Despite the market declines experienced after the dot.com crash and the financial crisis, says Dr. Bart, the fundamentals of successful stock investment have not changed. "You hear people say that long-term investing is no longer effective, but that's simply not true."

To succeed as a long-term stock investor, he says, requires "investing in the right kinds of stocks, with strong growth and operating fundamentals. If you invest in companies with heavy debt loads, flat or negative revenue growth or operating margins that are going down, you're not going to be a successful investor." Tools provided by Shareowner help investors compare companies by fundamentals, therefore, and determine when stocks are reasonably priced.

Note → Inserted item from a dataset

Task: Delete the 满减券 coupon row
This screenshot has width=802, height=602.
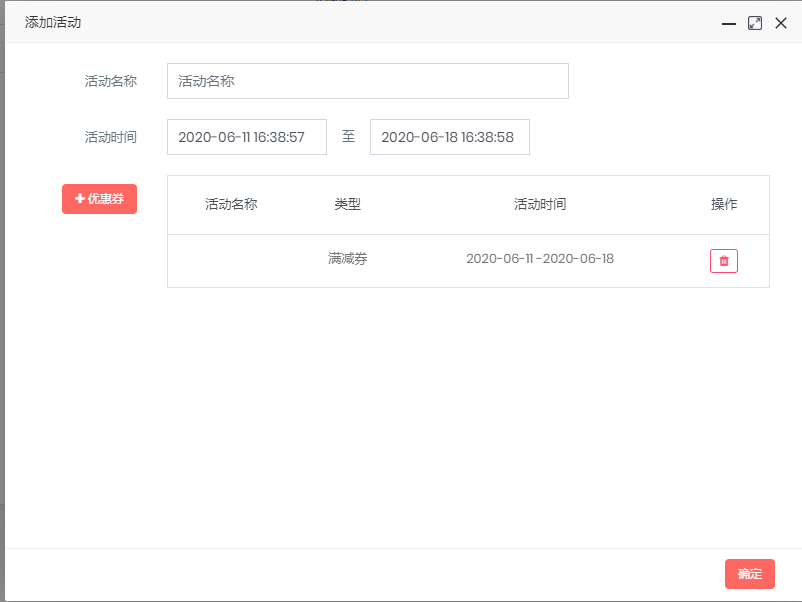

Diversification by company, sector and time are all key to successful investing, says Dr. Bart. "When most people invest $20,000 in 20 stocks, they do it all at once, assuming that the markets will then go up. But if someone invested in late 2007, they were hammered for the next year and a half."

To avoid that kind of disaster, he advises, it would be wiser to divide the $20,000 into four parts, and invest only $250 per stock initially. "Wait a quarter before investing more; if something bad is happening, you can sell your initial position. You need patience. Twenty years ago, it was very expensive to do that, but today commissions are quite low."

"The Internet has reshaped the way people sell and purchase goods and services, and it's no different for investment products. Expectations have changed, and I think we'll continue to see more tools and information," says Ms. Nelson, noting that the amount of information can be overwhelming. "Rather than attempting to wade through all the information on the Internet, spend some time researching the information and tools your online investing firm provides to ensure it's a good match for your investing needs."

Increase your investment acumen

If you are not quite ready to invest, but are eager to increase your investment literacy before you do, the following sites can help.

Investored.ca is funded by the Ontario Securities Commission and covers the basics of personal finance and investment as well as providing worksheets, calculators and other learning tools. This is a good place to start if you're looking for scam and fraud avoidance information; for information specific to your region, visit the website of your provincial Securities Commission.

Keith Betty of Shakespeare's Primer has done an admirable job of categorizing the various kinds of investments; once you have that mastered, visit StingyInvestor.com, published by Keith Rothery, a regular contributor to CanadianMoneysaver.com, for tips on investing strategies.

For non-commercial information on index funds, visit Bylo.org; Moneysense (now found at the CanadianBusiness.com website) still provides the most thorough and helpful information on the couch potato portfolio, an index fund portfolio that promises to provide competitive returns and requires only 15 minutes per year to manage.